*** Records for processing Section Begins ***
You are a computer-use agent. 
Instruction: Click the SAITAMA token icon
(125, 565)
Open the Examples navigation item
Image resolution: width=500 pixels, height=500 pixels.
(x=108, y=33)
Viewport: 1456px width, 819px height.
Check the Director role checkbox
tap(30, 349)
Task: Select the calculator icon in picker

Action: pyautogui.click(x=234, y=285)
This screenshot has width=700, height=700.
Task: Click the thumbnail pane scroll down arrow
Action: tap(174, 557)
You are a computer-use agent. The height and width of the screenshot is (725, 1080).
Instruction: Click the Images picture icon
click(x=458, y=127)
*** Records for processing Section Ends ***
*** Records for processing Section Begins ***
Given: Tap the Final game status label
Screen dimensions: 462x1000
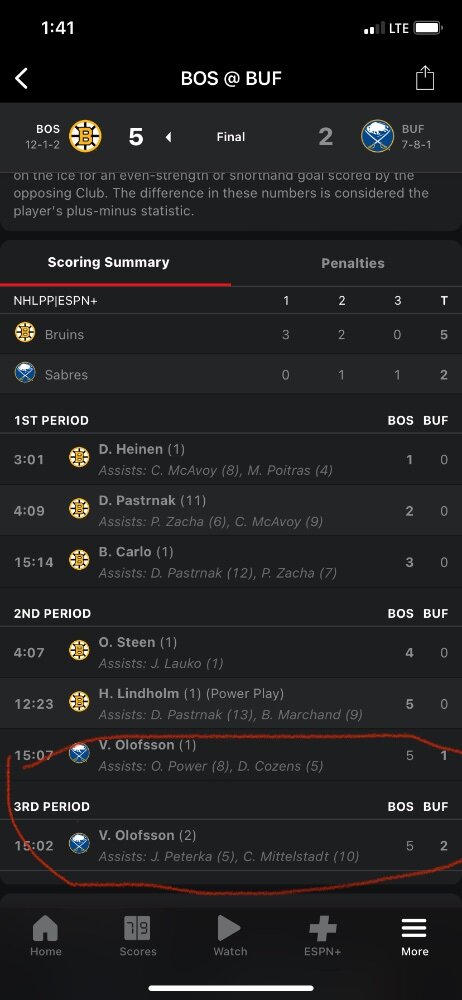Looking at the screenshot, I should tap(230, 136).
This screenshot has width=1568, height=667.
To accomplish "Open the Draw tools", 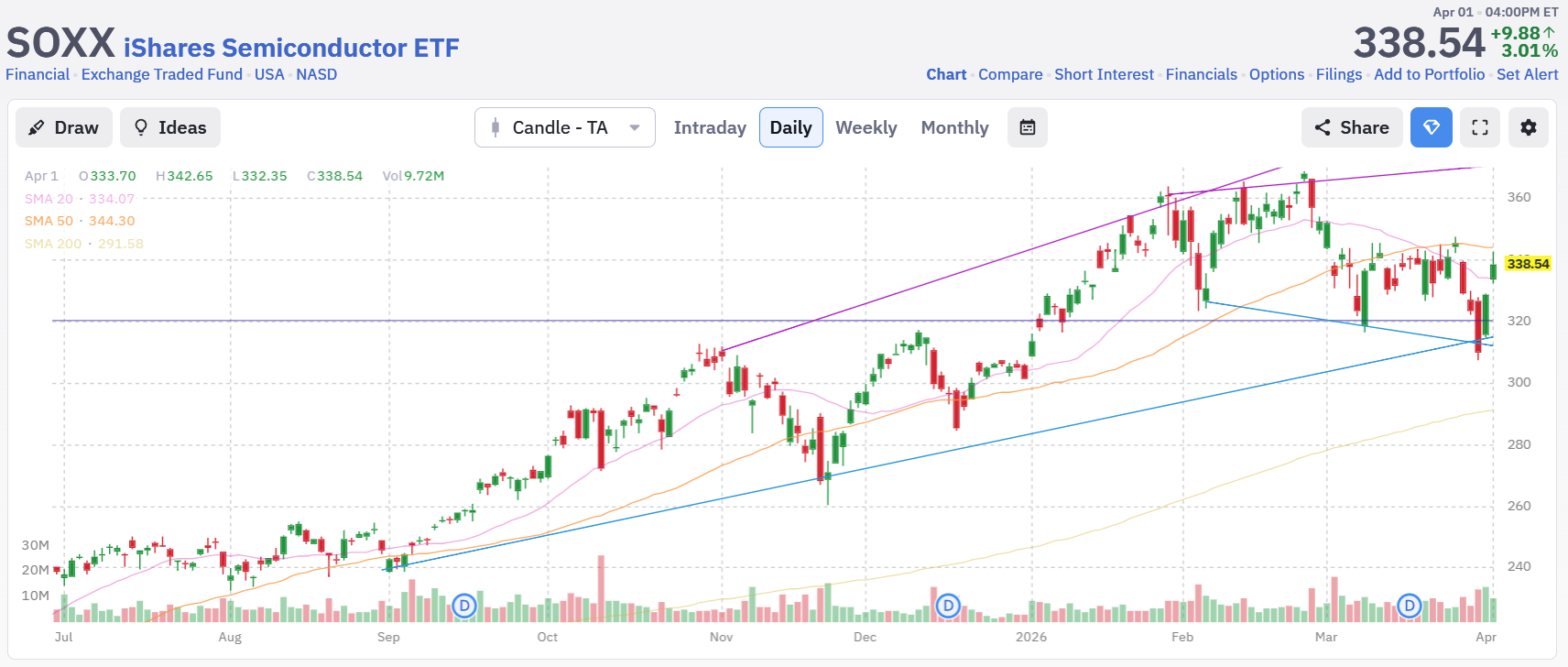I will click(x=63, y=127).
*** Records for processing Section Ends ***
• **What you should do**
Copy all lines above containing the string "computer".

• **Your solution**
You are a computer-use agent. 
You are a computer-use agent. The height and width of the screenshot is (725, 1080).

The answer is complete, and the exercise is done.